Me gustas cuando callas, cuando miras, cuando te vas, cuando vuelves. Me gusta verte aparentar que eres uno más, que ríes y hablas, como el resto. Yo te observo, también en silencio, y tú me miras como si supieses que conozco tu secreto. Es complejo callar con tu mismo silencio, ese que es capaz de derribar las voces más intensas. Pero cuando tú callas una voz interna se desata, y grita el viento en su lugar, y llega a acariciar tus labios para romper ese ruido de pensamientos. De pronto tu voz me invade. Y siento una mezcla de calor y frío al mismo tiempo. Así que a veces prefiero que calles, es más interesante descifrar tu silencio.
Cuando te encuentre.
Cuando al fin llegue ese momento, no necesitaré máscaras, ni dobleces, ni un telón.
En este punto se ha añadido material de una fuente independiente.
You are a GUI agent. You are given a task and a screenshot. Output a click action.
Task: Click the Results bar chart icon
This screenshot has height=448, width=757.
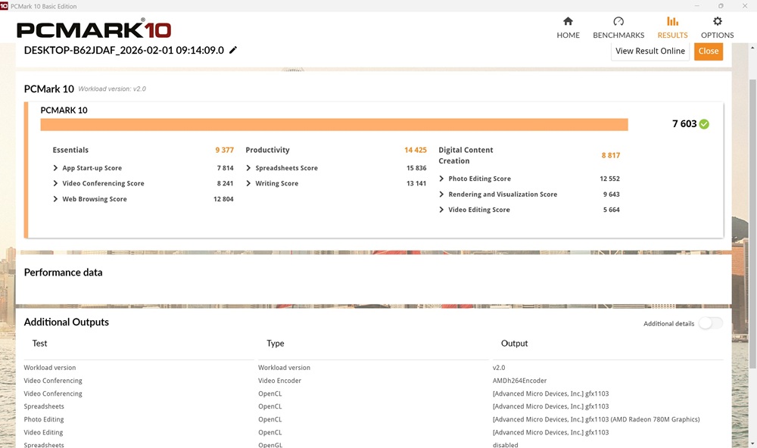coord(672,21)
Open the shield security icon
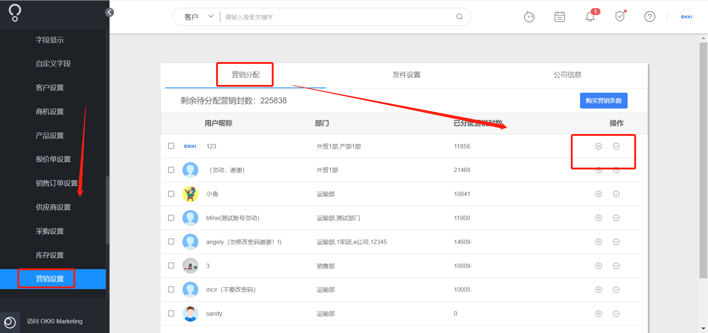This screenshot has height=333, width=708. pyautogui.click(x=620, y=16)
Cuando al fin llegue(s), mi vida será tan sencilla que dejaré de pensar desde el dolor, la agonía y la pérdida. Por fin experimentaré aquello que, por ahora, sólo conozco de oídas, de idas y venidas, de sonetos, de poesías... Cuando al fin llegue, se acabará. Y será el final más epico de la historia de los finales, ¿sabes por qué? Porque será el inicio de todo.